Título: Real em alta não afeta contas externas
Autor: Sheila D'Amorim
Fonte: O Estado de São Paulo, 22/02/2005, Economia, p. B1

As queixas do empresariado de que a valorização do real em relação ao dólar está reduzindo as exportações brasileiras ainda não se refletiram no resultado das contas externas, que fecharam o mês de janeiro com um saldo positivo de US$ 818 milhões nas transações de bens e serviços do Brasil. Foi o recorde para o mês. Isso ocorreu apesar de os gastos com viagens, contratação de seguro, aluguel de equipamentos e pagamento de royalties terem quadruplicado em relação a janeiro de 2004. Juntas, essas despesas, que estão contabilizadas na conta de serviços, passaram de um déficit de US$ 71 milhões, no primeiro mês de 2004, para US$ 272 milhões, no mês passado. Além disso, as remessas de lucros e dividendos pesaram negativamente no saldo das contas externas, já que aumentaram 300% no período, passando de US$ 94 milhões para US$ 372 milhões.

Segundo o chefe do Departamento Econômico do Banco Central (Depec), Altamir Lopes, essas despesas são conseqüência da retomada do crescimento econômico. "Com o aumento do nível de atividade, é natural que atividades voltadas para a produção fiquem mais elevadas."

Quanto às remessas de lucros ao exterior, Lopes disse que se trata de um movimento sazonal. "Nos primeiros meses do ano, as empresas estão apurando e remetendo para as matrizes lucros que tiveram no ano passado. E 2004 foi um ano de crescimento e resultados bem melhores do que 2003."

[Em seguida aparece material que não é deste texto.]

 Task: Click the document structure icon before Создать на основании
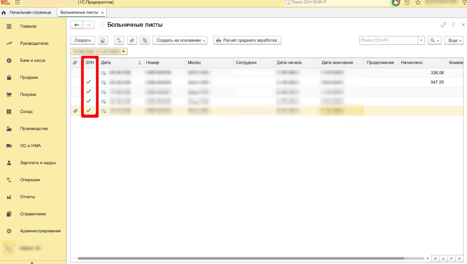click(x=145, y=41)
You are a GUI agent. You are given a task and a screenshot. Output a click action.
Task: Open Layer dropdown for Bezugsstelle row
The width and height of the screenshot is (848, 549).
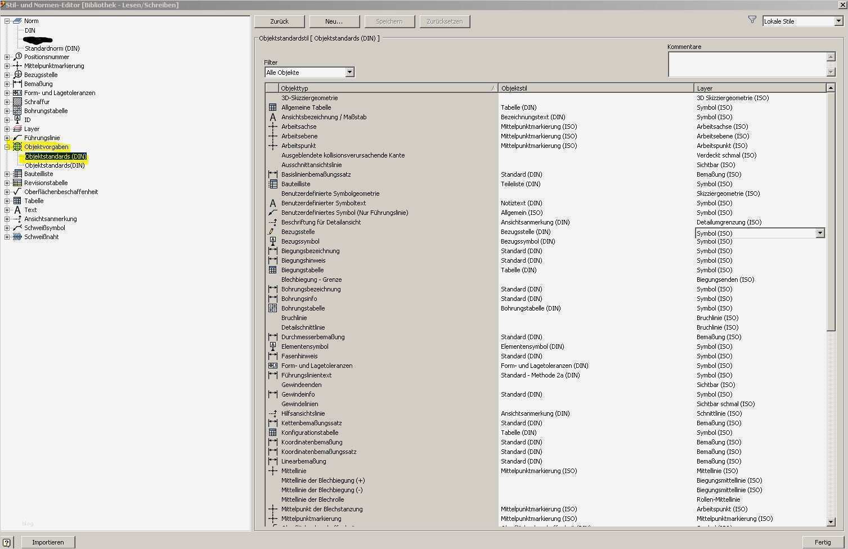[819, 233]
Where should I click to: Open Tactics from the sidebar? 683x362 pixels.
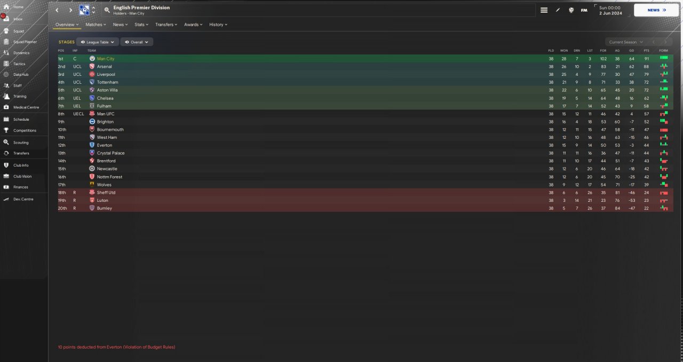pyautogui.click(x=19, y=64)
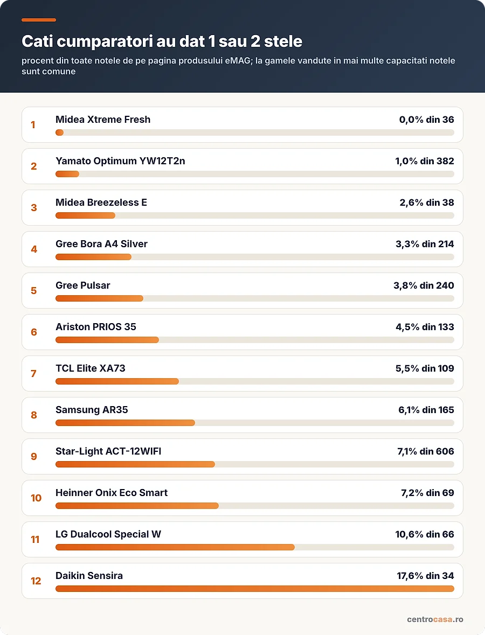Click the 0,0% din 36 value
Screen dimensions: 485x635
[427, 120]
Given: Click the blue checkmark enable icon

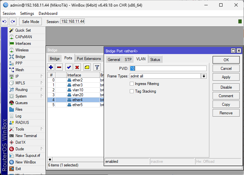Looking at the screenshot, I should tap(69, 67).
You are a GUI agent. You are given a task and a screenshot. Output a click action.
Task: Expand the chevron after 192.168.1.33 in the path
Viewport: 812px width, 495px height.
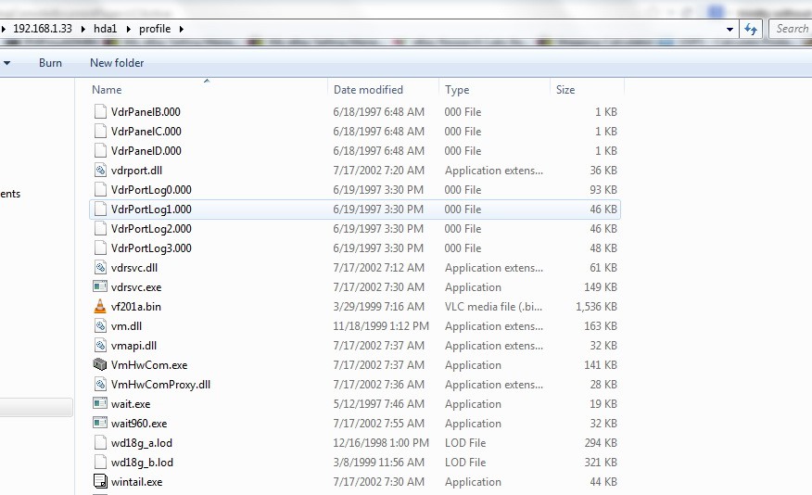(82, 29)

O que compensou todos esses gastos foram as receitas obtidas com a comercialização de produtos brasileiros no exterior. As exportações cresceram 28,3% no mês passado, comparado com janeiro de 2004, e atingiram US$ 7,4 bilhões. O crescimento da economia também tem impulsionado as importações, que subiram num ritmo menor: 24,8%, fechando o mês passado em US$ 5,2 bilhões. Com isso, no período de 12 meses terminado em janeiro, o Brasil apresenta superávit de US$ 11,7 bilhões, valor que é também recorde histórico.

Para fevereiro, o BC estima que o saldo das transações correntes será novamente positivo, mas em montante inferior ao de janeiro: US$ 500 milhões. O aumento das remessas de lucros e de dividendos deverá contribuir para derrubar o resultado. Até ontem, essas despesas somavam US$ 833 milhões, mais do que o dobro dos US$ 372 milhões de janeiro. Além disso, os gastos com juros incidentes sobre a dívida vão superar o US$ 1,021 bilhão do mês passado. Em 21 dias deste mês, essas despesas já estão em US$ 1,050 bilhão.

INVESTIMENTOS

Na avaliação de Altamir Lopes, os dados relativos ao ingresso de investimentos estrangeiros diretos confirmam a tendência de recuperação verificada recentemente. Em janeiro, o País recebeu US$ 1,2 bilhão, um crescimento de 23% em relação a janeiro de 2005. A maior parte desse dinheiro, 63,4%, foi direcionada para a indústria. Do restante, 29,1% foram para empresas de serviços e 7,5% para agricultura e pecuária.

Este mês, o ingresso de investimentos diretos, segundo Lopes, continua forte. Até ontem, o BC havia registrado entrada de US$ 700 milhões e a expectativa é encerrar o mês com US$ 800 milhões. "Isso é altamente positivo e surpreende porque fevereiro é um mês curto e com poucos negócios", destacou o chefe do Depec.

Em fevereiro, o montante de US$ 1,902 bilhão captado pela governo com o lançamento de bônus no exterior também deverá reforçar as reservas internacionais do País. Com isso, dos US$ 4,5 bilhões que o Brasil precisará obter lá fora para cobrir os pagamentos da dívida externa que serão efetuados, restam apenas US$ 2,598 bilhões.

Além das emissões de títulos no exterior, o governo tem reforçado as reservas do País comprando dólares do mercado. Em janeiro, o BC adquiriu US$ 2,566 bilhões, contribuindo para evitar que o real se apreciasse ainda mais em relação ao dólar. Este mês, até ontem, essas compras já somam mais US$ 2,721 bilhões. Além disso, o BC vem negociado contratos especiais de câmbio (chamados de swap cambial reverso) com o objetivo de tentar desestimular as operações nos mercados futuros, que, por sua vez, contribuem para puxar a cotação do dólar para baixo.

Apesar de tudo isso, não tem sido possível frear a queda da moeda americana em relação ao real. Na melhor das hipóteses, as medidas contribuem para não deixar o real se valorizar ainda mais.